Wir selber teilen dagegen die Ansicht der Australischen Regierung zur Convention der Vereinten Nationen für die Unterdrückung des Menschenhandels und der Ausbeutung von Prostitution von Anderen von 1949, in der es heißt:
"... several of its provisions have the indirect effect of making the practice of prostitution illegal… the provisions also blur the distinction between voluntary and coerced prostitution.

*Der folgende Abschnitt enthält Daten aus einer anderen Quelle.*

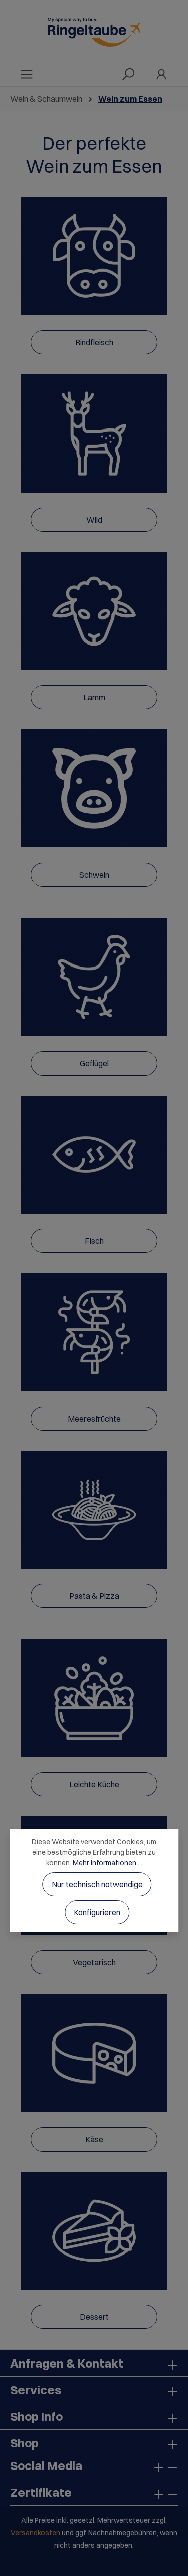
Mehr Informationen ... (107, 1862)
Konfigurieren (97, 1912)
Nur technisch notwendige (97, 1884)
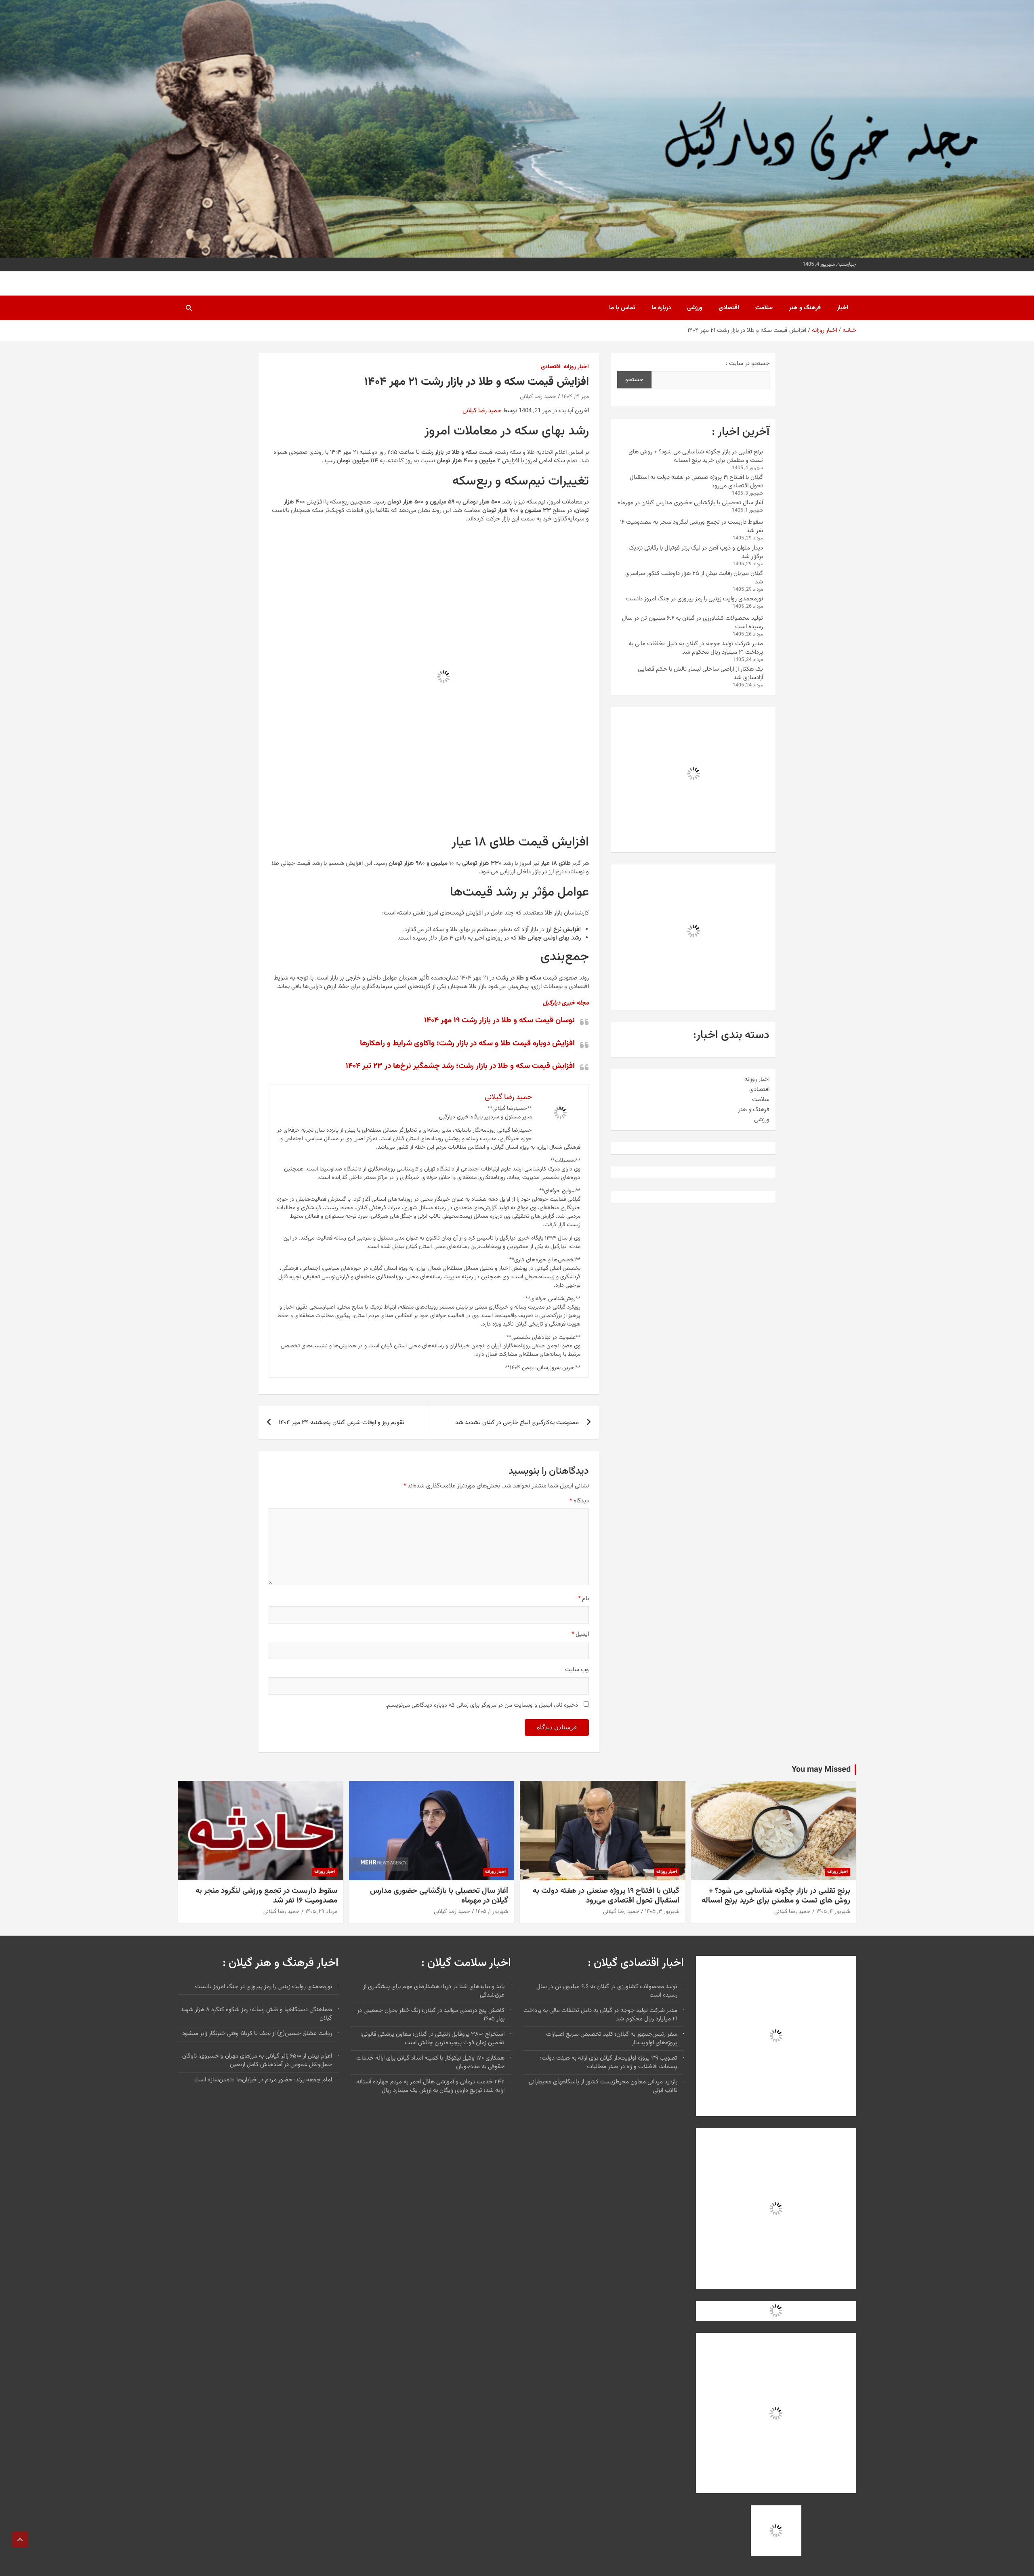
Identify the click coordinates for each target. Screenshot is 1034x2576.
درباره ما (661, 308)
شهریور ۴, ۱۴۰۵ (833, 1911)
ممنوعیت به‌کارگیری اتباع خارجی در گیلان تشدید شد (517, 1422)
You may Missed (821, 1769)
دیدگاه (579, 1501)
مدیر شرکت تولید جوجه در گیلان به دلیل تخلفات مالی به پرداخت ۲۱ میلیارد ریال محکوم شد (695, 648)
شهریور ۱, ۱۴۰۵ (492, 1911)
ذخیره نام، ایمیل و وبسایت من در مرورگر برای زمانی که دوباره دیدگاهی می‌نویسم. (481, 1705)
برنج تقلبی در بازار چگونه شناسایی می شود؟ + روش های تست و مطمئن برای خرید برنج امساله (695, 456)
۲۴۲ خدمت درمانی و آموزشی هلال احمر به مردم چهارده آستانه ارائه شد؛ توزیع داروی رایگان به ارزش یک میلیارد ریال (430, 2086)
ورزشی (694, 308)
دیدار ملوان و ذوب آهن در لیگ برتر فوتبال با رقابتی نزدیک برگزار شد (695, 552)
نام (583, 1598)
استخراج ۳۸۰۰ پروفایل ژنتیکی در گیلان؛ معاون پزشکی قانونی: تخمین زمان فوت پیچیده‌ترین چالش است (432, 2038)
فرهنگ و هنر (805, 308)
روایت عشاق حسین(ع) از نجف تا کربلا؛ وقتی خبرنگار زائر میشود (257, 2033)
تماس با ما (622, 308)
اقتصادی (729, 308)
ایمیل (580, 1634)
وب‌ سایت (577, 1670)
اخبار (842, 308)
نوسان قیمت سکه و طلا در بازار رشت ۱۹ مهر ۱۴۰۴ (499, 1020)
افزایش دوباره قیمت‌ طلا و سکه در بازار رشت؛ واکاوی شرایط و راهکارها (467, 1043)
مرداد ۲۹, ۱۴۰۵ (321, 1911)
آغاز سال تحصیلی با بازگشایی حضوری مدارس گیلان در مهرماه (690, 503)
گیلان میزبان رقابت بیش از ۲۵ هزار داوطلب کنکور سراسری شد (694, 578)
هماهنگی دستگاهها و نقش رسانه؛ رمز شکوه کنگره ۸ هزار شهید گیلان (256, 2014)
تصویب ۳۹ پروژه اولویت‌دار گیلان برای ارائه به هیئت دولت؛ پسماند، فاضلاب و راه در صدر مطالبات (608, 2062)
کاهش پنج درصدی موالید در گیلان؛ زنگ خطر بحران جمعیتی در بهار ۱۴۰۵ (430, 2015)
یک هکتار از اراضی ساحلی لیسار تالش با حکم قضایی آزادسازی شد (700, 673)
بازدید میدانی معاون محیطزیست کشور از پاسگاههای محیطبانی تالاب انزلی (603, 2086)
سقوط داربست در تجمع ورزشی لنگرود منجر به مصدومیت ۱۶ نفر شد (691, 526)
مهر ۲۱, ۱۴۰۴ (575, 396)
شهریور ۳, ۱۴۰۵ (662, 1911)
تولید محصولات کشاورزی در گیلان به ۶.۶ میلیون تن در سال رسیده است (692, 622)
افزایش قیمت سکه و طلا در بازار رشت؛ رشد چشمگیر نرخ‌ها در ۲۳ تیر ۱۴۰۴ (460, 1066)
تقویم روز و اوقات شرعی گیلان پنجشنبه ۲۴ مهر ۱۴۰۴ (341, 1422)
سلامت (764, 308)
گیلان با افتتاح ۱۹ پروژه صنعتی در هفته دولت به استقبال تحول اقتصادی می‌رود (696, 482)
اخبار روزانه (576, 367)
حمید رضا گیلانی (538, 396)
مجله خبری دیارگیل (566, 1003)
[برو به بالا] (20, 2540)
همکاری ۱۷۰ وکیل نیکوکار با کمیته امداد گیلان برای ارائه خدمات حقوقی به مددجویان (430, 2062)
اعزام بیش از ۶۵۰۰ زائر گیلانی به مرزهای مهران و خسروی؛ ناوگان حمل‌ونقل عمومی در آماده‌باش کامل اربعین (257, 2060)
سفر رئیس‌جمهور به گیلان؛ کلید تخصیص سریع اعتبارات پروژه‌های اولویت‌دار (611, 2038)
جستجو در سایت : (747, 363)
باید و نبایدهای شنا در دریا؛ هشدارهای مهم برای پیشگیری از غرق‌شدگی (433, 1991)
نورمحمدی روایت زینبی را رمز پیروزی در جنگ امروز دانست (694, 599)
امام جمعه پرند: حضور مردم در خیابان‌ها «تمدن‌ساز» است (263, 2080)
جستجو (634, 379)
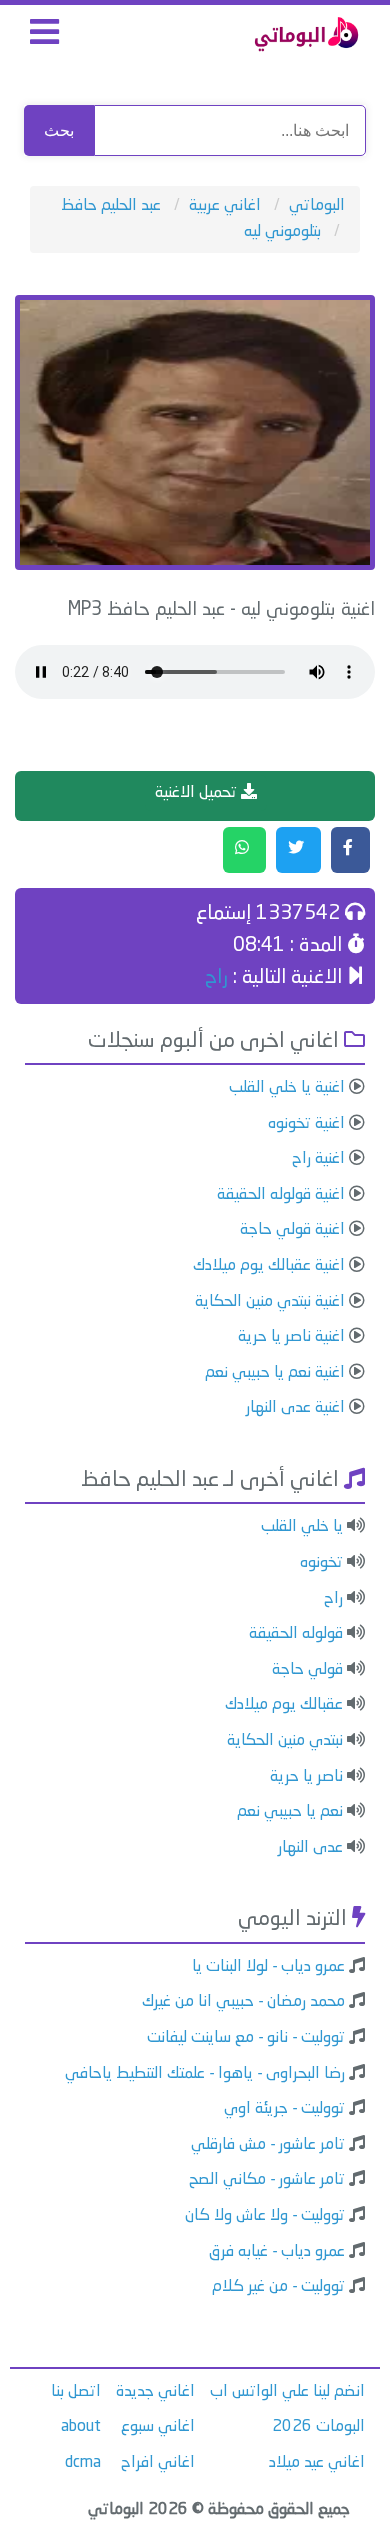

To consider voluntary sex work and coercive prostitution the same issue, and therefore demand the outlaw of prostitution as the same issue, is to view prostitution as a moral issue and to consider sex workers as people unable to make informed decisions on their life. Such a view is paternalistic and raises serious human rights implications. Further, criminalization of the voluntary sex industry fosters conditions of violence against women sex workers. It facilitates the underground sex industry, leaving women with little or no legal redress for abuse experienced during work and militates against such workers seeking police intervention in abusive situations. In terms of industrial matters, criminalization of voluntary prostitution also creates the conditions for women to be exploited in terms of pay and conditions by employers as industrial regulation is prohibited. This is particularly critical in relation to occupational health and safety laws, particularly given the danger of sexually transmitted diseases." (nach: htttp://www.un.org/documents/ga/docs/51/plenary/a51-309.htm, Abruf am 03.05.2011)

Ellen Templin verstarb am 20.12.2010 in Berlin Schöneberg in Folge ihrer Diabeteserkrankung. Aus dem Nachlass geht hervor, dass Templin verheiratet war, nicht aber mit wem, über welchen Zeitraum oder Genaueres über den Beziehungsverlauf.